Sound familiar? It was written in 1705, by John Law.

Here’s another one:

“The greater quantity … of money … the more commodity they sell, that is, the greater is their trade. For whatsoever is taken amongst men … though it were ten times more than now it is, yet if it be one way or other laid out by each man, as fast as he receives it … it doth occasion a quickness in the revolution of commodity from hand to hand … much more than proportional to such increase of money.”

This was written in 1650, by William Potter.

The problem with Keynesianism is that their solutions are inherently destructive. They might enjoy some apparent short-term improvement, although even that is rarer than the Keynesians like to admit. However, when these policies are pursued at length, they inevitably result in disaster.

Government spending is not necessarily bad. The government provides many important goods and services. However, spending on waste is, obviously, wasteful. Nothing of value is created. Worse than that: this government waste consumes capital, that small portion of the country’s productivity that is supposed to be devoted to increasing future productivity. Destroying capital impairs economic growth and prosperity and, over time, leads to unemployment and underemployment.

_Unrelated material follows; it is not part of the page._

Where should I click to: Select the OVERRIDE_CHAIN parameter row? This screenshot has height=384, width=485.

As Adam Smith noted centuries ago, chronic deficit spending eventually results in government default. It is resulting in government default today, in Europe. When faced with default, governments often take all sorts of economically destructive steps, typically raising taxes by large amounts, confiscating property, imposing trade and capital controls, and all the rest. It can take decades for a country to recover from this combination of mistakes.

All of these “easy money” techniques result in eventual currency decline, which in turn causes impoverishment. “You can’t devalue yourself to prosperity,” it is said, and that is true. How could any group of people become wealthy just by jiggering the unit of account? Whatever short-term benefit may arise is offset by these longer-term consequences, and chronic reliance upon “easy money” strategies results in secular decline. The most successful countries have always been those with strong, stable currencies.

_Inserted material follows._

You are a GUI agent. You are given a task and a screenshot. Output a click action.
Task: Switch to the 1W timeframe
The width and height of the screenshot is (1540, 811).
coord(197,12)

Today, Keynesianism is in its era of final absurdity. With governments now running into their borrowing limits across the globe, the idea of deficit-spending your way to prosperity is mostly off the table. The Keynesians have only one card left to play, their “easy money” card, and they are playing it to a degree never before seen.

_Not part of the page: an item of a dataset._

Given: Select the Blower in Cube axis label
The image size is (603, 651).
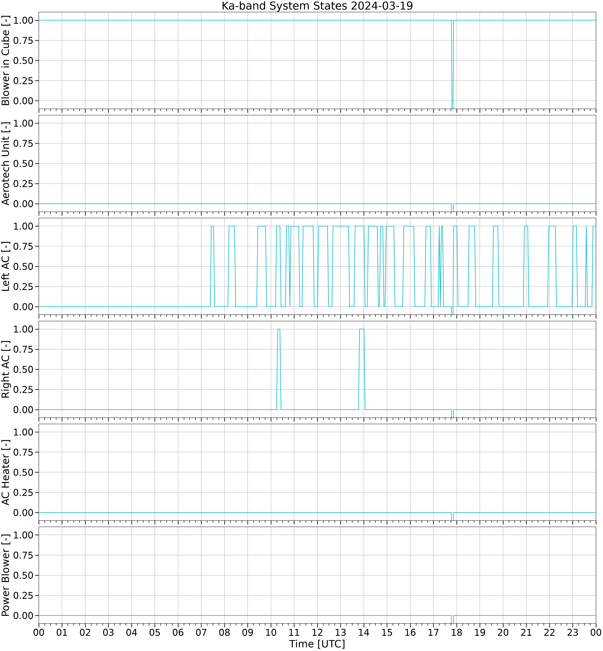Looking at the screenshot, I should click(x=6, y=60).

This is why they are so rabidly opposed to a gold standard system. It is not because a gold standard system doesn’t work. The United States used a gold standard system for 182 years, 1789-1971, and became the wealthiest country in human history.

Rather, a gold standard system makes the Keynesians’ “easy money” manipulations impossible. It puts the Keynesians out of a job. They have nothing left to offer.

Probably, we will have to endure the spectacle of seeing the Keynesians blow themselves up with government spending (already there) and “easy money” (on the near horizon) before we will get a broad rejection of Keynesianism throughout the populace and political spectrum.

We will then have a chance to return to classical economic principles. Unlike Keynesian principles, which are inherently destructive, classical principles improve the inherent health of the economy.

One principle is to have a stable unit of account – in other words, stable money. Another principle is to have an efficient tax system, which raises the desired revenue while causing the least amount of economic damage. A third principle is that government activity should be limited to providing, in an economical fashion, those services that people deem necessary and important. A fourth principle is the Rule of Law, rather than the sort of criminality and favoritism that characterizes the present time.

When you understand Keynesianism, you will eventually see it as a shallow trick. No country accomplished anything with a strategy of government waste and currency molestation.

At that point, a gold standard system will seem straightforward and inevitable. Once you decide that you want Stable Money, instead of Ben Bernanke’s funny money fiesta, the solution is obvious.